The rig count in major U.S. shale basins continues to fall, breaking new record lows with each passing week. Thousands of jobs have been eliminated.
U.S. oil production has also fallen off a cliff faster than some may have expected.
U.S. oil production has also fallen off a cliff faster than some may have expected. Some of the production losses will prove to be temporary, with shut in wells brought back online once prices rebound to acceptable levels. But a growing number of analysts believe that U.S. production will never again hit recent highs.
Shale losses
The oil market downturn may lead to a $400 billion decrease in investment in the energy sector, according to a new analysis from the International Energy Agency (IEA). That is a 20 percent decrease compared to last year, and dramatic change from the pre-pandemic forecast of a 2 percent increase for 2020. “Some of the most dramatic cuts in the oil and gas sector – in many cases above 50% – have been among highly leveraged shale players in the United States, for whom the outlook is now bleak,” the IEA said in its report.

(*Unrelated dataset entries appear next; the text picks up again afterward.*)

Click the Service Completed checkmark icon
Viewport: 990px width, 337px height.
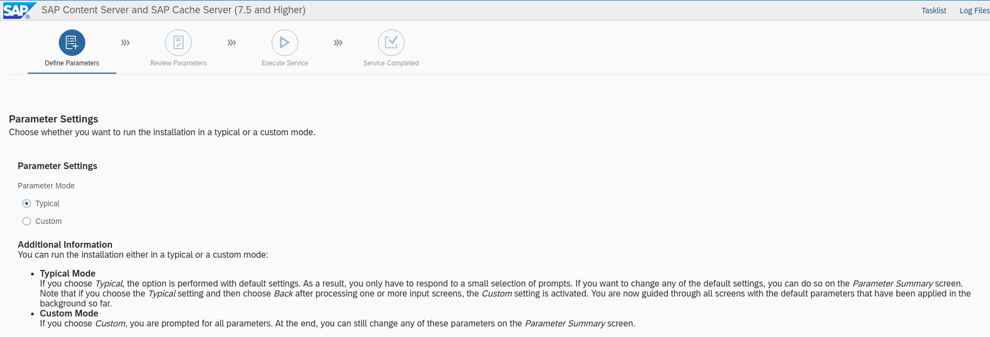click(391, 43)
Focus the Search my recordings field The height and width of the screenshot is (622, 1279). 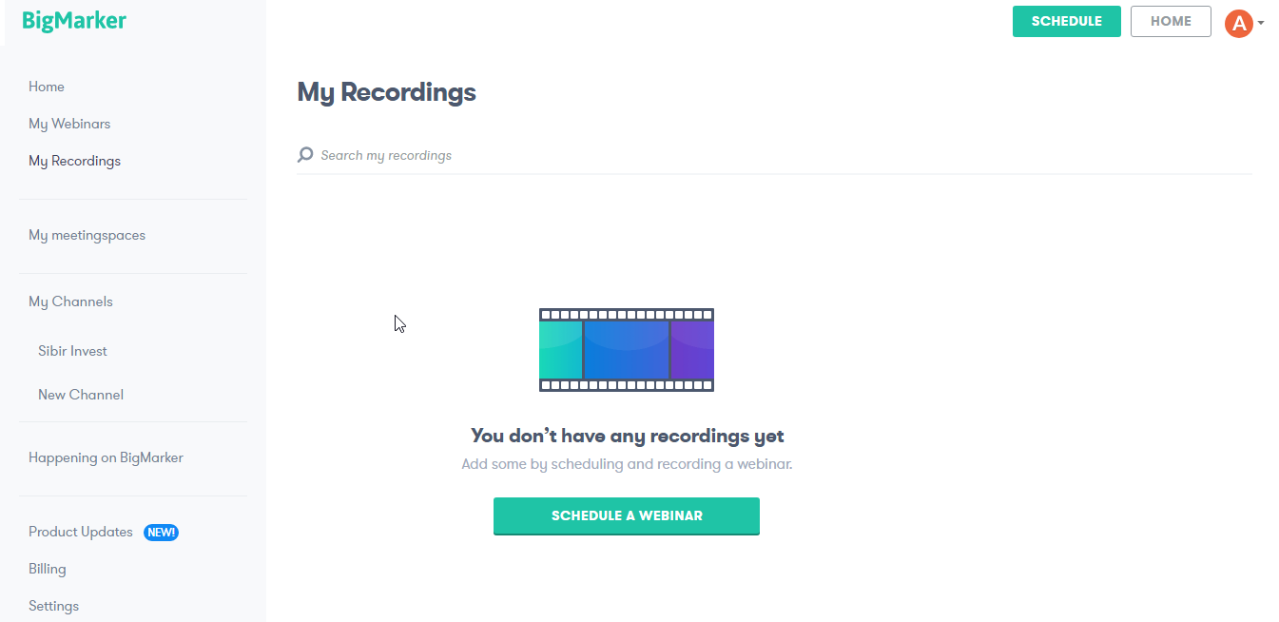[571, 155]
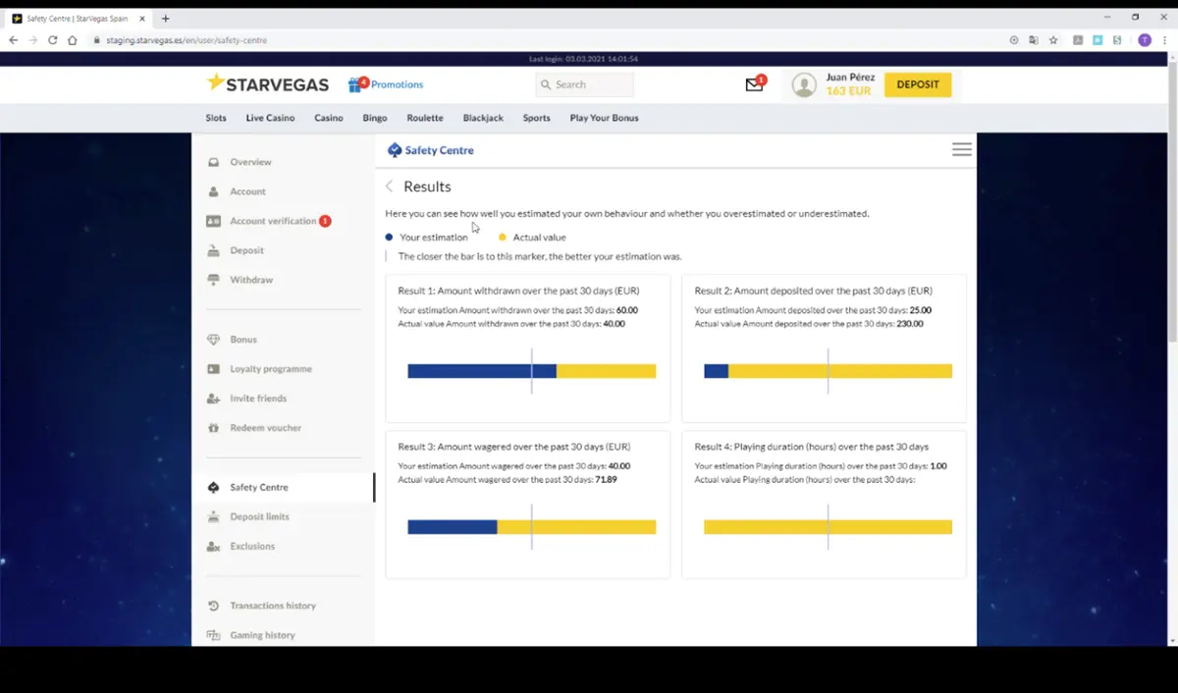
Task: Reload the page with browser refresh icon
Action: (52, 40)
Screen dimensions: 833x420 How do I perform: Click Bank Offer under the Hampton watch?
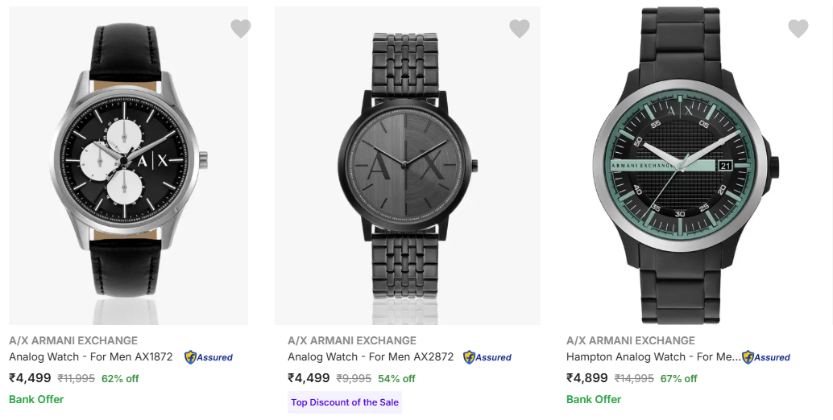(594, 399)
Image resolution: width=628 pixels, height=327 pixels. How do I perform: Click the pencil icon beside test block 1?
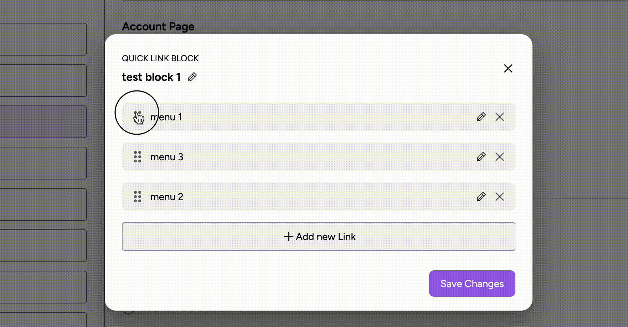click(192, 77)
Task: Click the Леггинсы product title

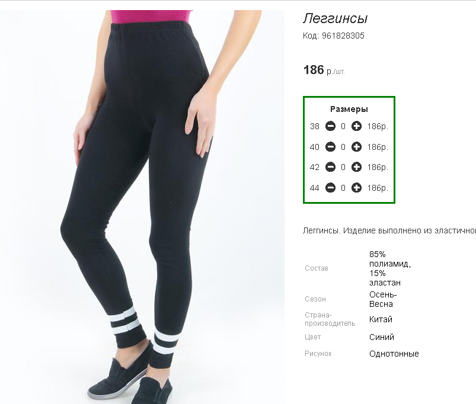Action: coord(335,18)
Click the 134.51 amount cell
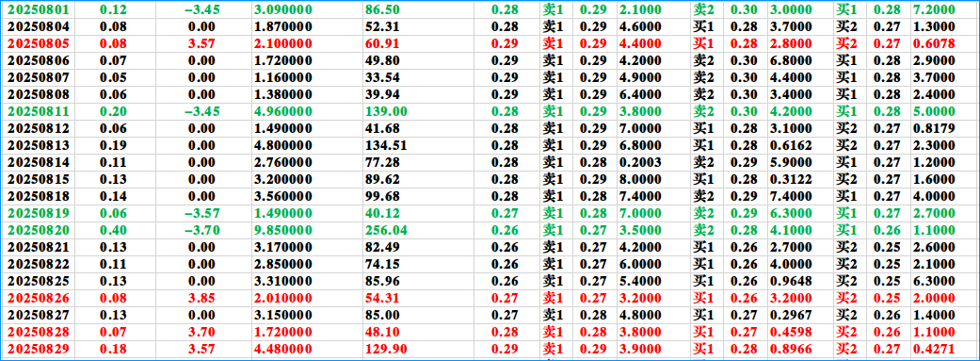The image size is (980, 361). point(386,144)
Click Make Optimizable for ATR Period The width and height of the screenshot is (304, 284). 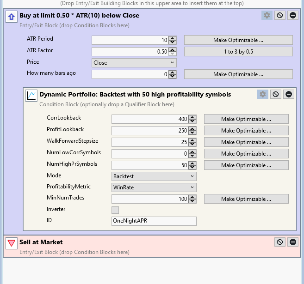point(238,40)
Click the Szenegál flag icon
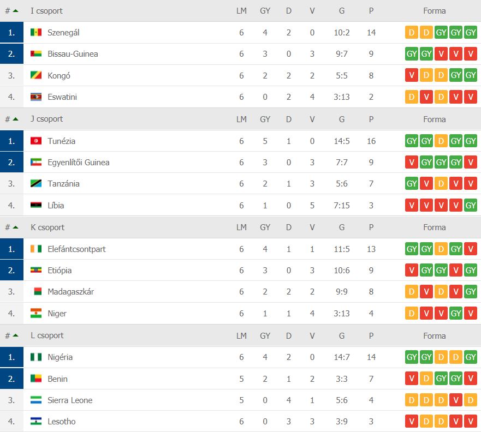Viewport: 481px width, 432px height. pyautogui.click(x=36, y=32)
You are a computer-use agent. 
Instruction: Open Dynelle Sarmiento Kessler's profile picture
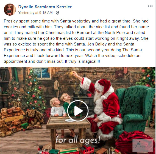(x=10, y=10)
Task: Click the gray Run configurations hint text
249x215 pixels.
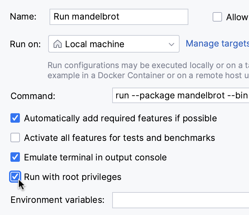Action: [x=148, y=70]
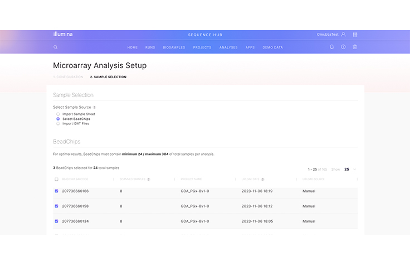
Task: Click the search magnifier icon
Action: (56, 47)
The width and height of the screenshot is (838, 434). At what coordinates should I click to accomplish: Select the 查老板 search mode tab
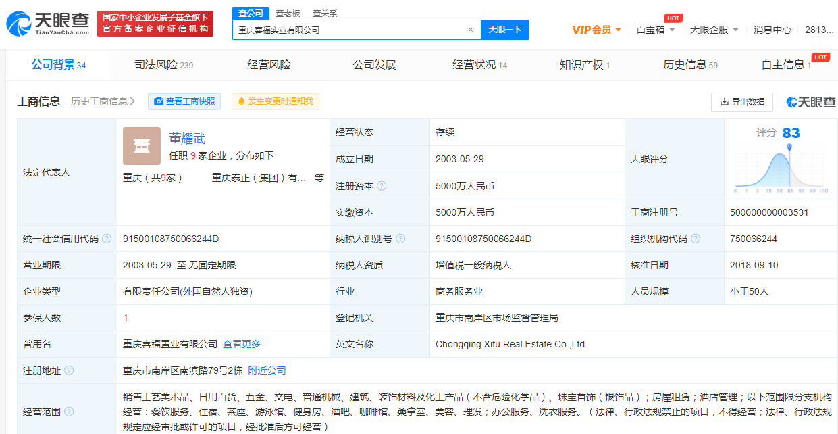click(288, 14)
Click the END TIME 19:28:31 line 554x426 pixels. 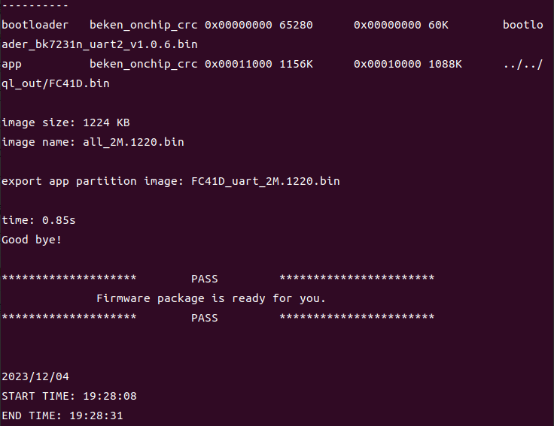[62, 415]
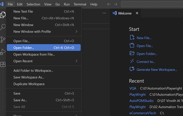
Task: Close the Welcome tab
Action: [137, 13]
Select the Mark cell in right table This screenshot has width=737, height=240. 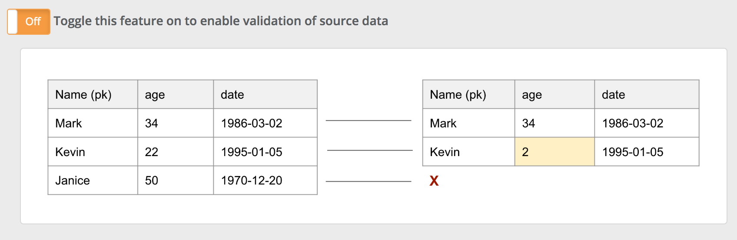[x=468, y=123]
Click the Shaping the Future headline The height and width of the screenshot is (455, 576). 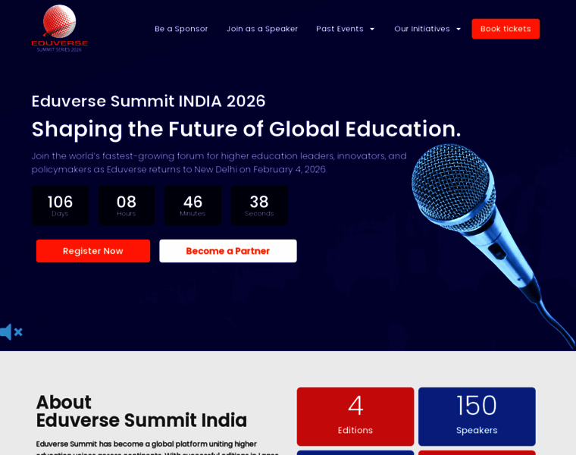tap(246, 129)

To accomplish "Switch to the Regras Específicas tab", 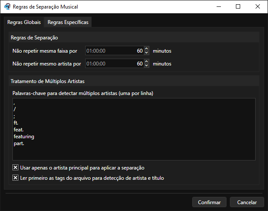I will pyautogui.click(x=68, y=22).
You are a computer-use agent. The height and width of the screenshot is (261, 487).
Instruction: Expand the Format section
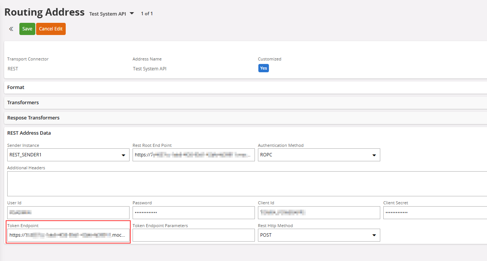[16, 88]
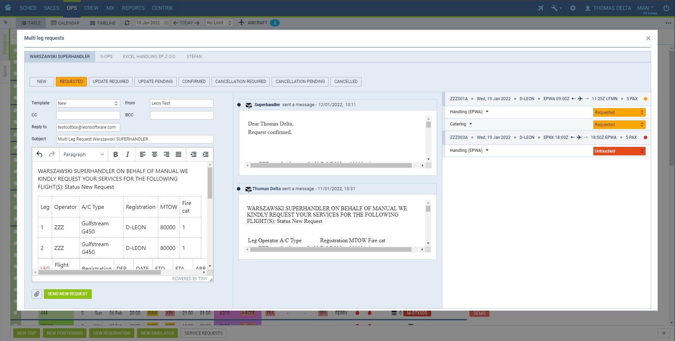Click the vertical scrollbar in message editor
Viewport: 675px width, 341px height.
click(210, 183)
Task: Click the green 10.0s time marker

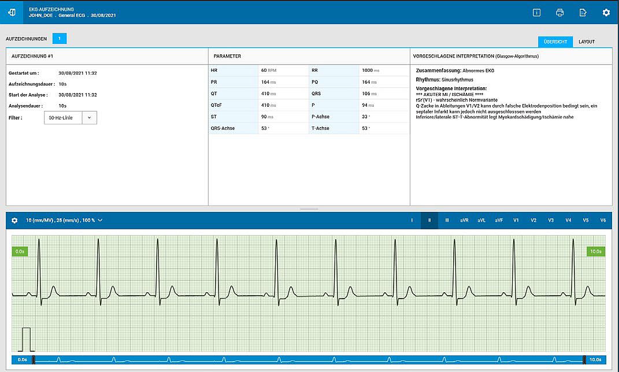Action: (x=595, y=251)
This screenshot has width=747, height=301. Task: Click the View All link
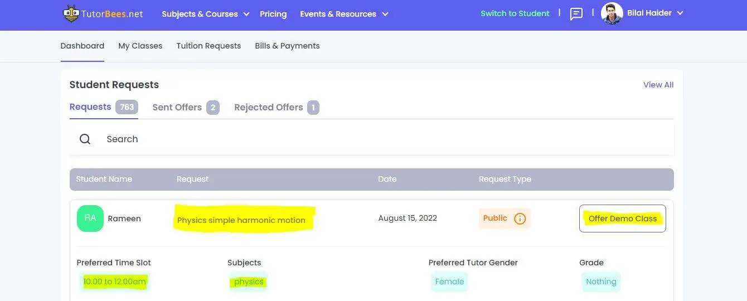click(x=658, y=85)
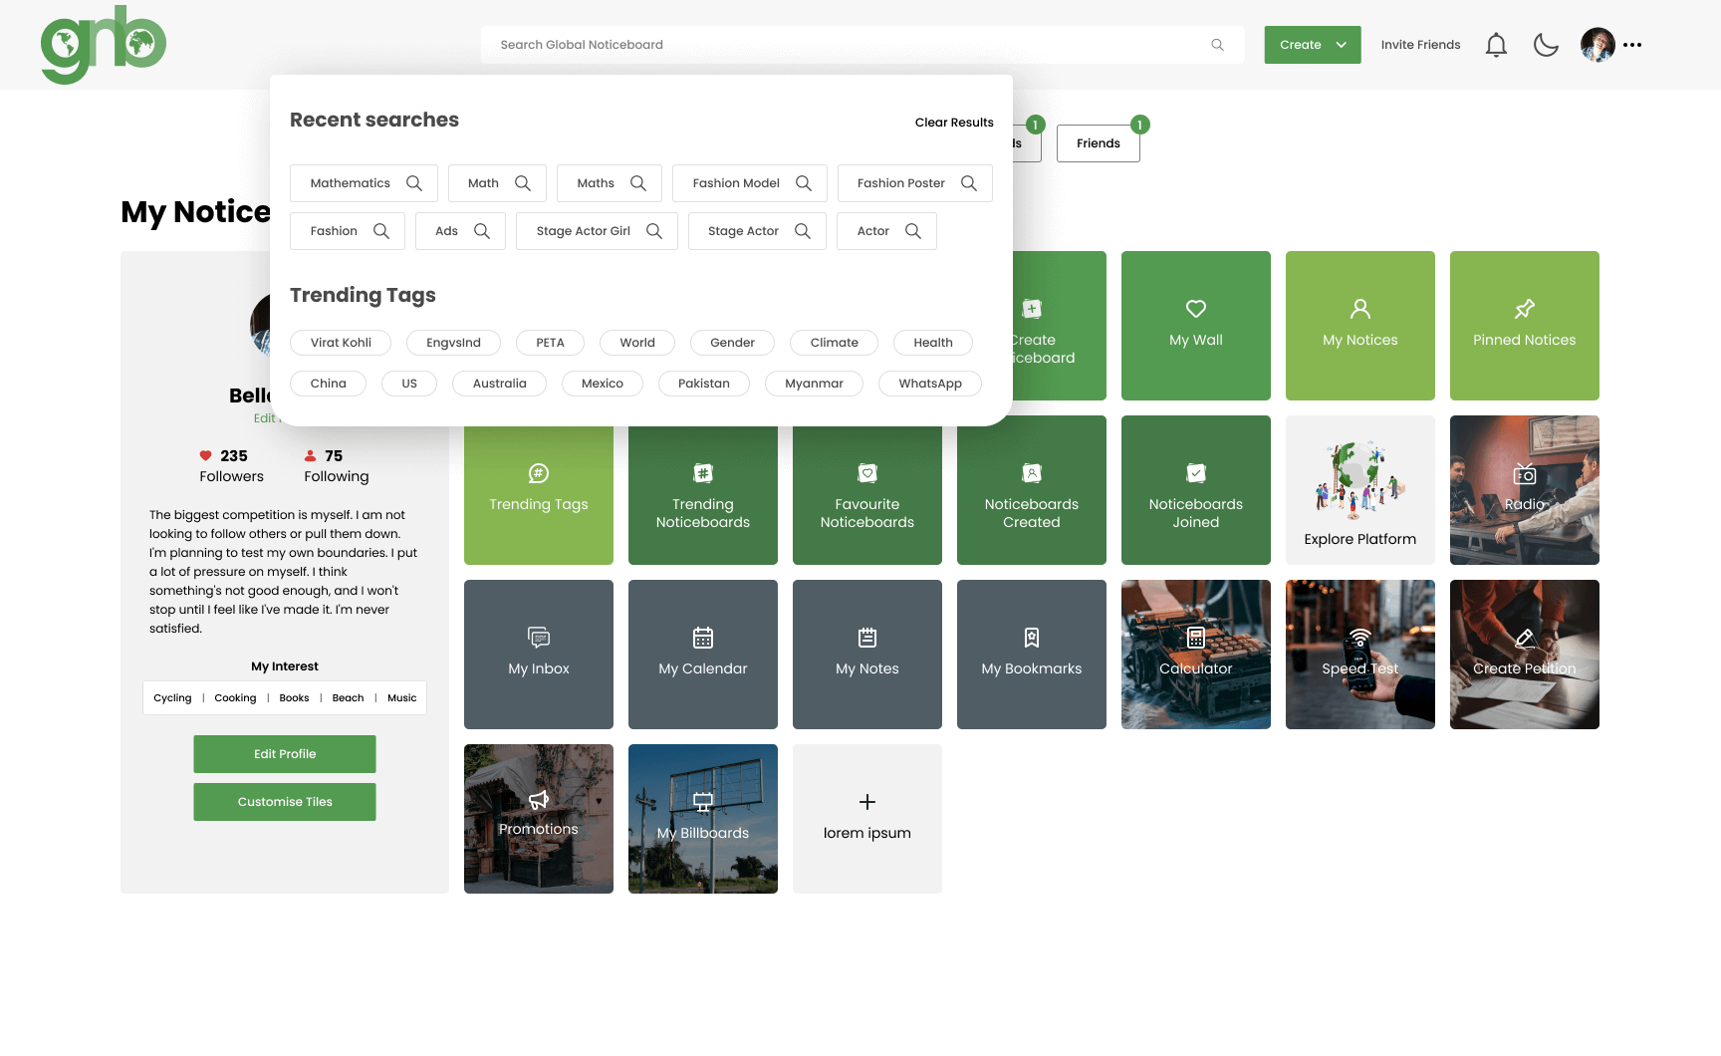
Task: Select the Virat Kohli trending tag
Action: [x=341, y=343]
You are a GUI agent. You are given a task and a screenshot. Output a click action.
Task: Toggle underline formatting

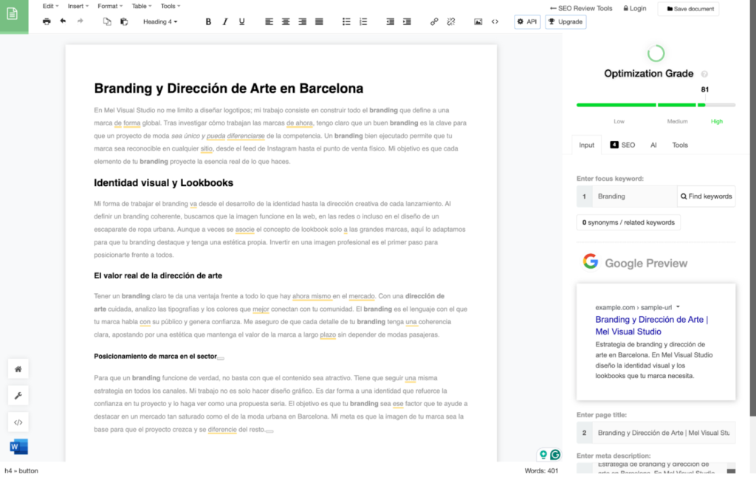241,22
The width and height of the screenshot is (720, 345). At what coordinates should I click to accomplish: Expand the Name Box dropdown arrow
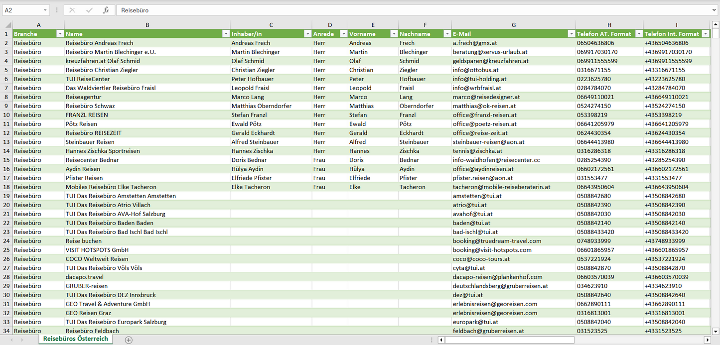[45, 10]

U.S. Secretary of Energy Dan Brouillette said that more than 2.2 million barrels per day (Mbd) of oil production has been shuttered in recent weeks, a rapid decline that has helped balance global markets. He sounded optimistic last week about a swift rebound. “Hopefully that will allow us to stabilize this recovery and also begin the process of perhaps increasing our production and seeing this industry come back as strong as it was pre-pandemic and hopefully even stronger,” he said.
However, that outlook is far from the consensus.
The rig count has fallen by two-thirds since March, with the number of active oil rigs down to 237 as of May 22, down from 683 in mid-March. Oil production fell to 11.5 Mbd over the same timeframe, down from around 13.1 Mbd, although more accurate data from the EIA is forthcoming. The Permian basin was once considered the hottest oil field on the planet, but rigs, jobs and production are disappearing and an astonishing rate.
The problem is that U.S. shale was financially stressed even before the oil market meltdown.
The big question is if U.S. shale can ever return to pre-pandemic levels. The problem is that U.S. shale was financially stressed even before the oil market meltdown. As the WSJ noted, American frackers spent $1.18 trillion over the past decade but only brought in $819 billion from oil sales. Even during the best of times most shale companies were burning through cash.
The IEA said that because shale drillers were not free cash flow positive even when oil was above $50, “it is no surprise that at oil prices of USD 30/bbl or less, the outlook for many highly leveraged shale companies looks bleak.” Upstream spending on shale could collapse by as much as 50 percent this year.
Steep decline rates endemic to shale drilling mean that any pause on drilling quickly leads to production losses. The Permian basin is expected to lose more than 80,000 barrels per day in June, according to the U.S. EIA.
Peak shale?
Famed oil historian Dan Yergin told the Wall Street Journal that “February was peak shale.”
The obituary for U.S. shale has been written too many times in the past, and very few analysts expect shale to entirely disappear. But while shale drilling will certainly continue in the years ahead, the industry may have already peaked, potentially never climbing back to 13 Mbd again.
There are several reasons why today’s bust is unlike the 2014-2016 downturn, which saw a swift rebound in drilling. Today, debt in the industry is much higher, and recapitalization from Wall Street is not on the menu, at least not in the same way as in years past. Moreover, having already made substantial cuts during the last downturn, there is no fat to cut. There are fewer assets to sell.
That leaves the likely outcome a consolidation in U.S. shale. The oil majors – ExxonMobil, Chevron, BP and Shell – were already taking a larger share of the market before the pandemic. The extreme stress in the industry likely means that they scoop up distressed assets and capture an even larger share of production.
But the oil majors themselves are in a financial predicament. ExxonMobil, the most aggressive shale driller, has made several cuts to spending, most recently lowering capex by 30 percent. The majors have been spending beyond their means for quite a while. In the first quarter of 2020, four out of the five largest oil majors spent more on dividends than they generated in oil sales, according to the Institute for Energy Economics and Financial Analysis. The $9.9 billion shortfall was made up by taking on debt and selling off assets.
Around 250 companies are facing potential bankruptcy by the end of 2021, as a tidal wave of debt begins to mature. Few doubt that ExxonMobil and Chevron will continue to grow production in the Permian in the years ahead, but they will struggle to carry the load by themselves.